In his statement released on Tuesday, Allmendinger is petitioning NASCAR to test his "B" sample. The 30-year-old driver failed his initial drug test that he took the last weekend in June when the series competed at Kentucky Speedway.

Prior to last Saturday night's 400-mile race at Daytona International Speedway, NASCAR announced that Allmendinger was suspended "based upon notification of a positive 'A' test NASCAR received from the Medical Review Officer as stated in Section 19-11B (6,7) of the NASCAR Substance Abuse Policy."

NASCAR also noted, "Pursuant to the rule book, Allmendinger has the opportunity to request within the next 72 hours that his "B" sample be tested." That deadline was Tuesday.

"I have informed NASCAR that I have requested that the 'B' sample be tested, following the steps according to NASCAR's 2012 rule book regarding this situation," Allmendinger said in his statement. "I fully respect NASCAR's drug usage policy and the reasons they have it. I am hoping this can get resolved as quickly as possible so that I can get back to driving the No. 22 Penske Racing Dodge."

NASCAR has yet to reveal the substance.

Allmendinger is in his first year as driver of the No. 22 Dodge for Penske Racing. He replaced Kurt Busch in the car after Busch was dismissed from the team following the 2012 Sprint Cup season.

Sam Hornish Jr., who drives full-time for Penske in the Nationwide Series, was called upon to substitute for Allmendinger in the No. 22 at Daytona, arriving at the racetrack moments before the start of the event. Hornish will also drive the car this weekend at New Hampshire Motor Speedway.

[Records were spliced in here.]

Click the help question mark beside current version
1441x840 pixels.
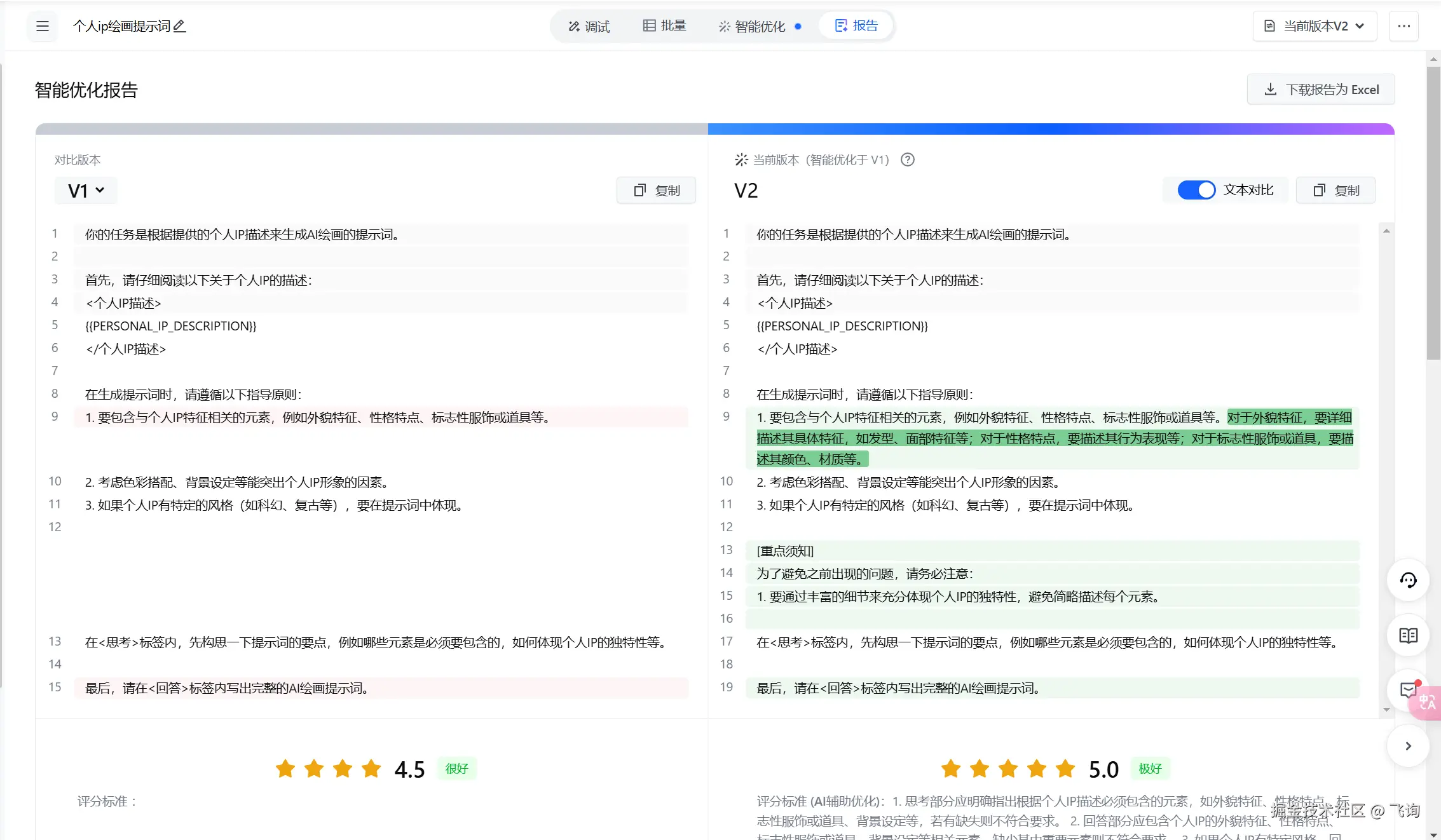[908, 160]
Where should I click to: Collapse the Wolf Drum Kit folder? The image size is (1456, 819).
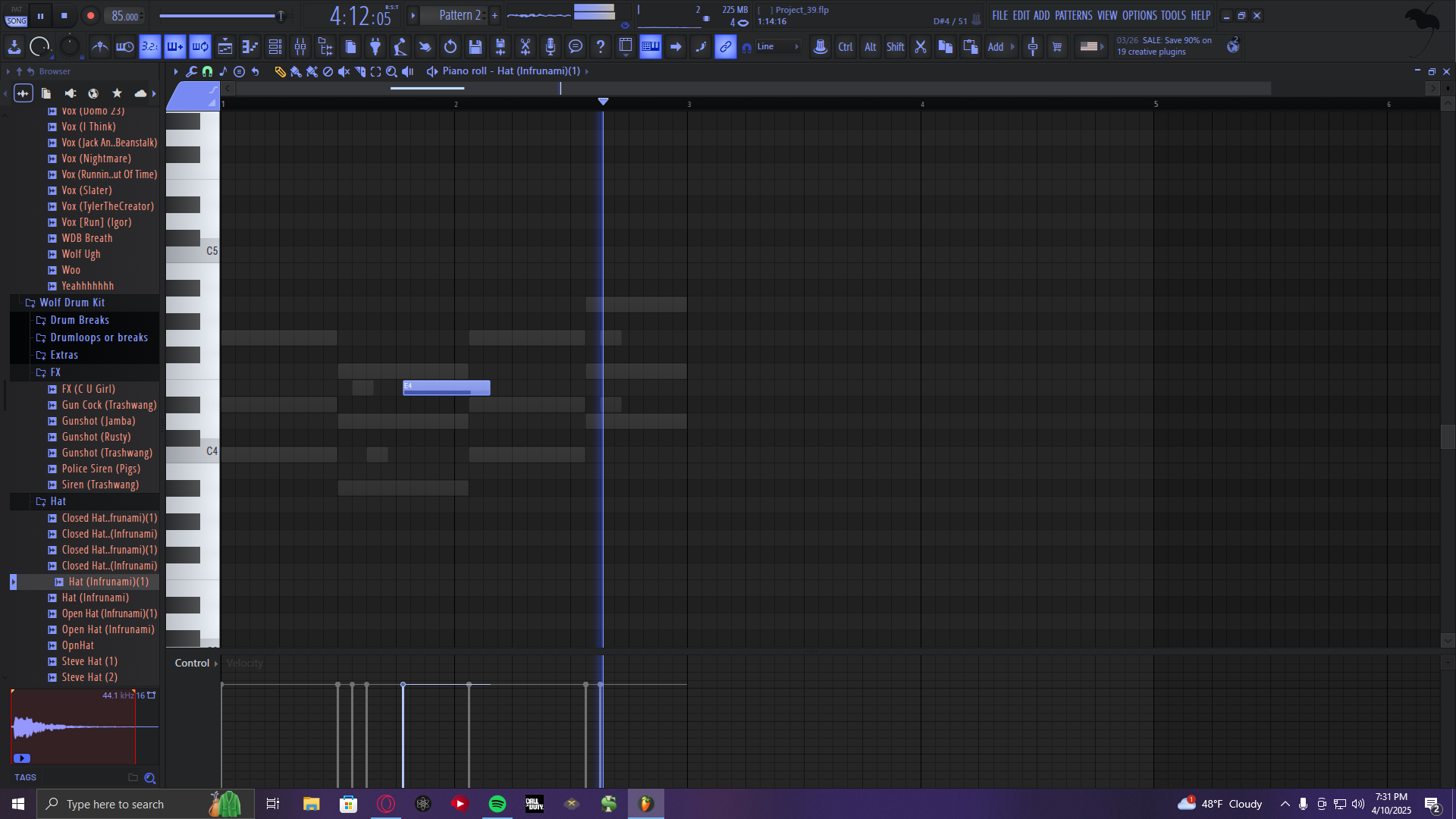point(71,303)
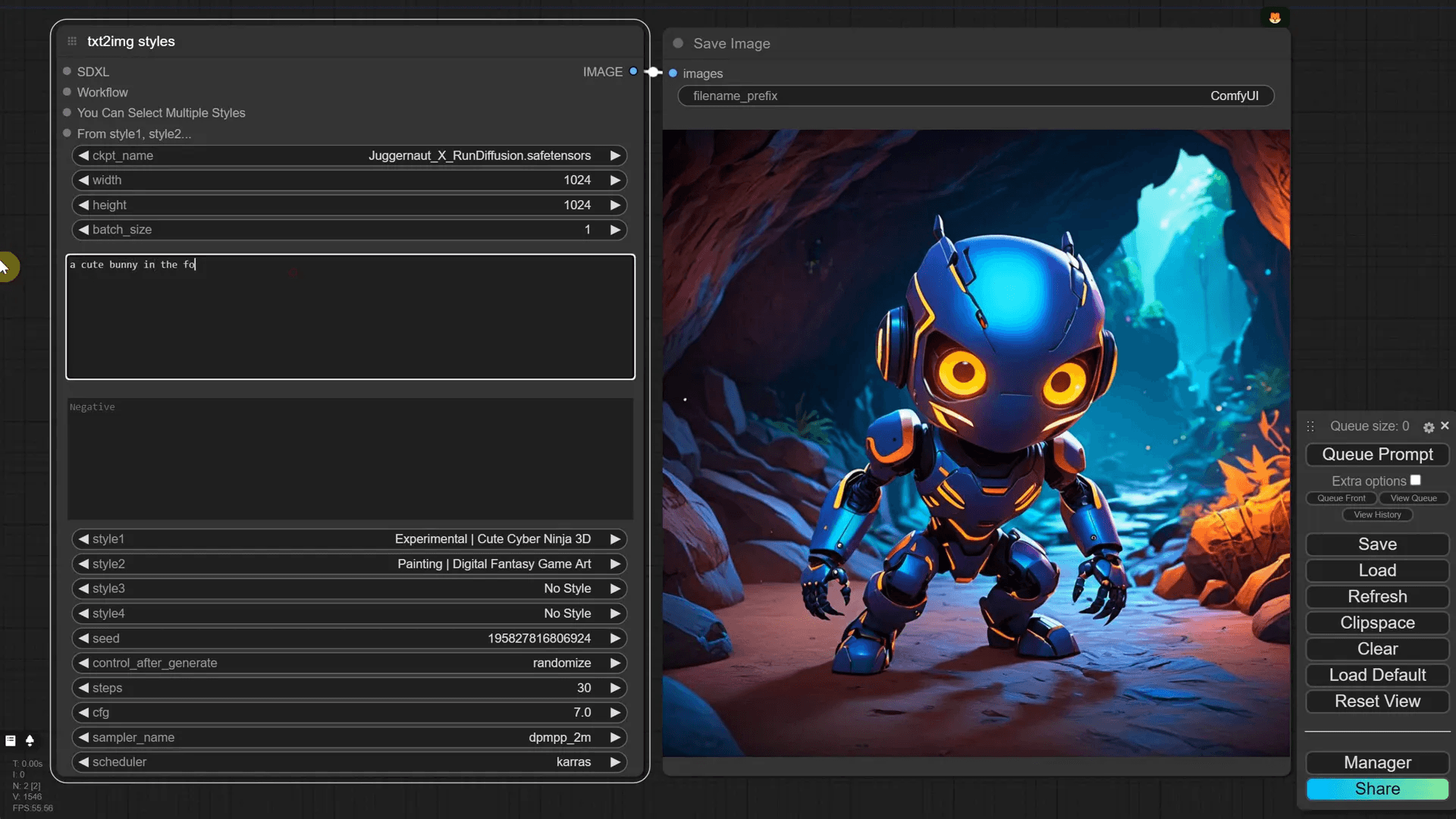Open style1 Cute Cyber Ninja 3D selector
Image resolution: width=1456 pixels, height=819 pixels.
pyautogui.click(x=349, y=539)
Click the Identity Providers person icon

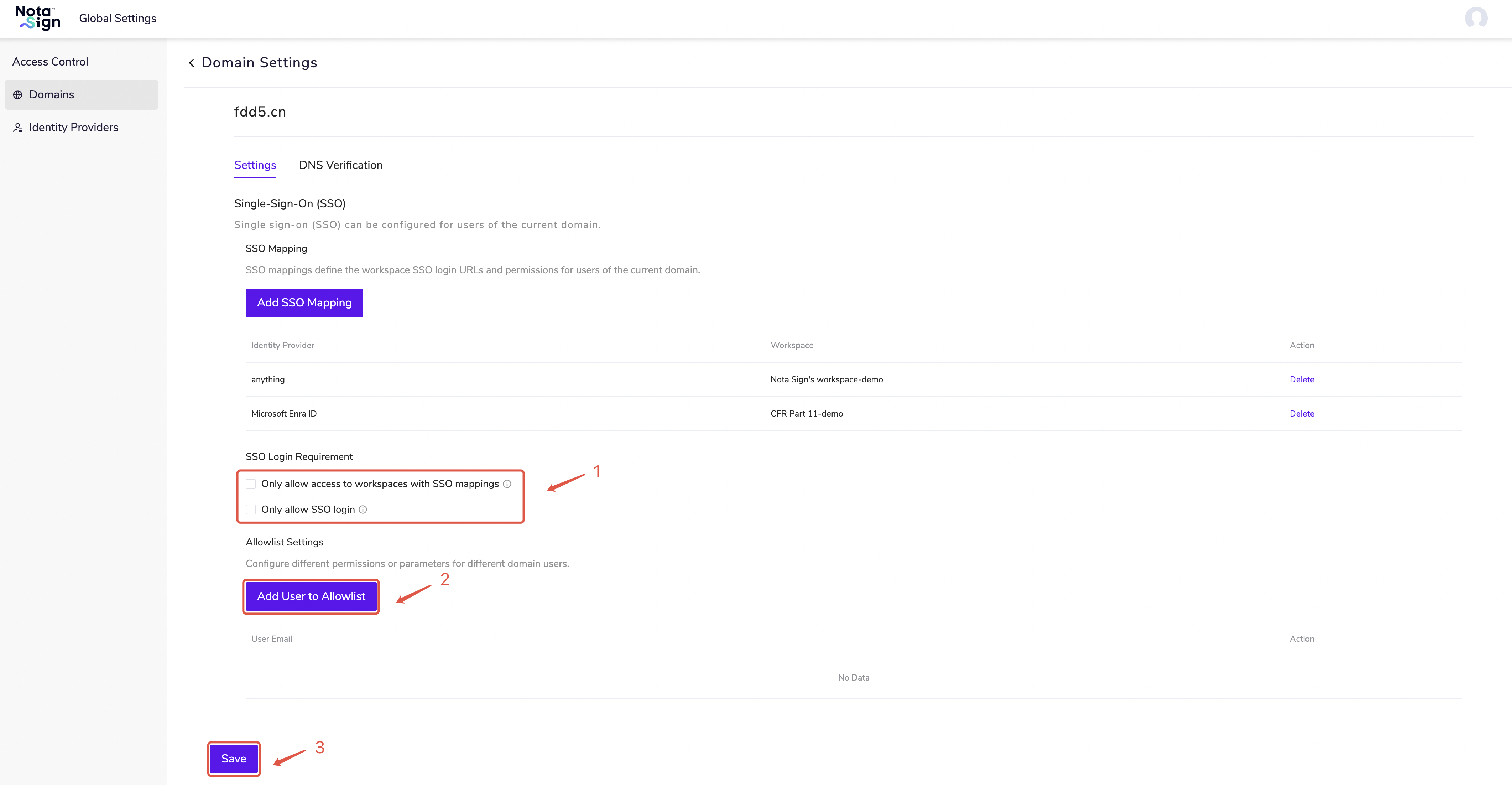pos(17,128)
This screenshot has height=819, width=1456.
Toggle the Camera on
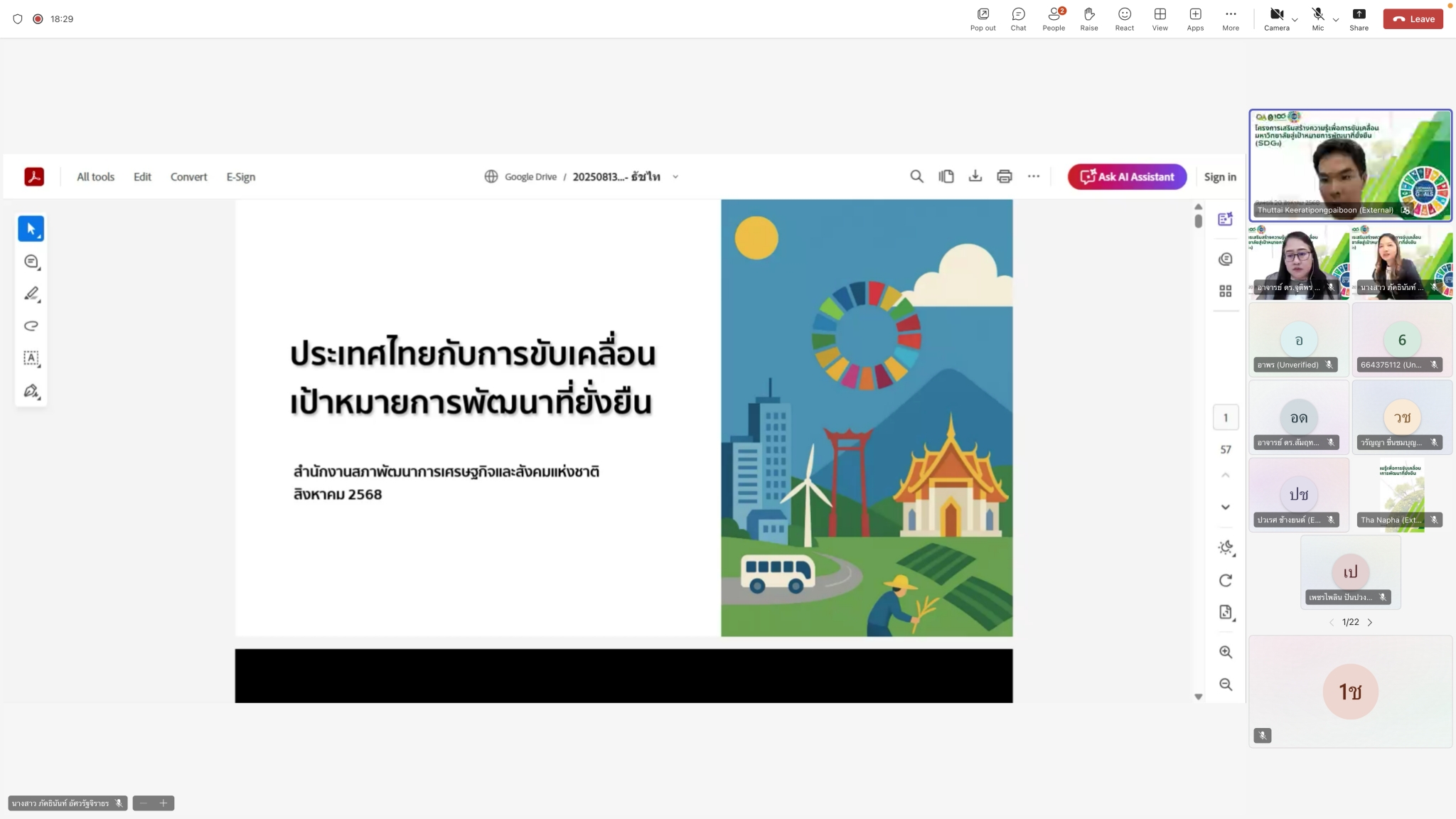pos(1276,18)
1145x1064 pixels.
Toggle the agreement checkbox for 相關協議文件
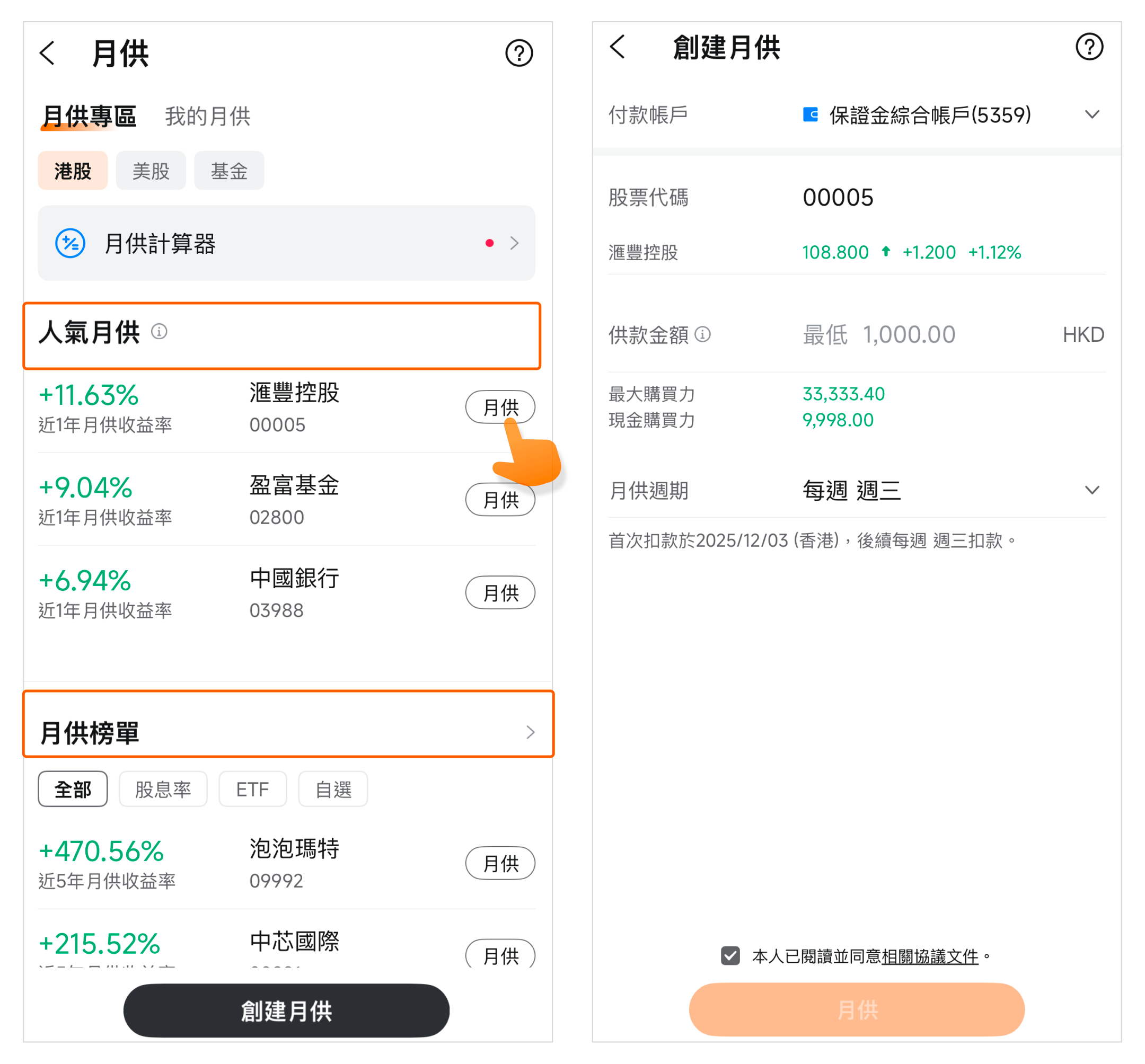pyautogui.click(x=730, y=956)
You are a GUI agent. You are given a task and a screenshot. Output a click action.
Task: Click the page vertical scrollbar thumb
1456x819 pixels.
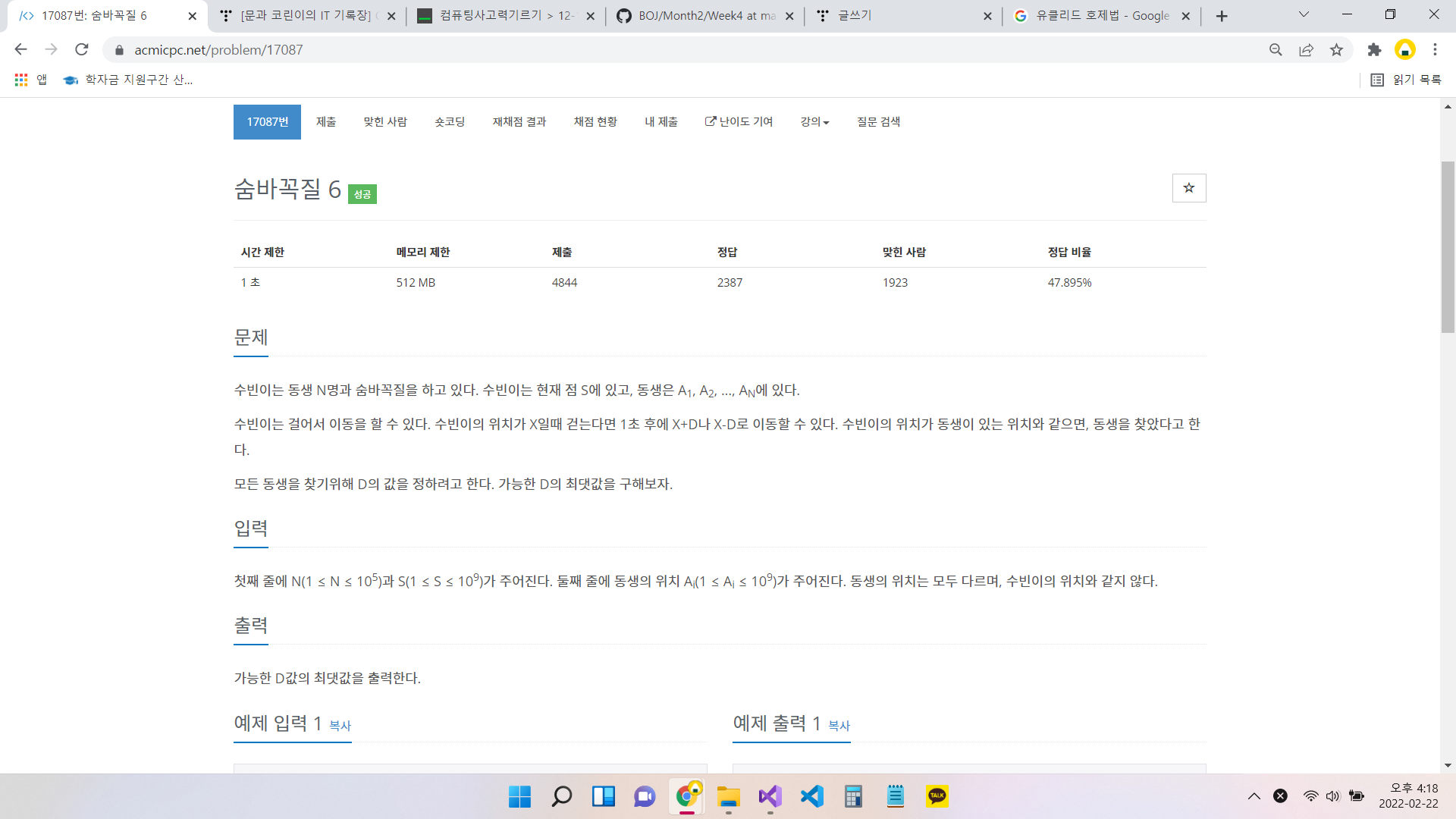pyautogui.click(x=1448, y=246)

"I am sorry that this has caused such a distraction for my Penske Racing team, our sponsors and fans," Allmendinger noted. "Obviously, I would never do anything to jeopardize my opportunity here at Penske Racing or to my fellow drivers. I am very conscious about my training and health and would never knowingly take a prohibited drug."

If Allmendinger's "B" sample comes back positive, NASCAR will then place Allmendinger on indefinite suspension, meaning he will have to successfully complete a drug treatment program before he can be reinstated.

Allmendinger is the second Sprint Cup driver to be suspended since NASCAR revised its drug policy prior to the start of the 2009 season.

Jeremy Mayfield failed a drug test in May '09 and has not competed in a NASCAR event since then. Mayfield had continuously lost his legal battle with NASCAR in court.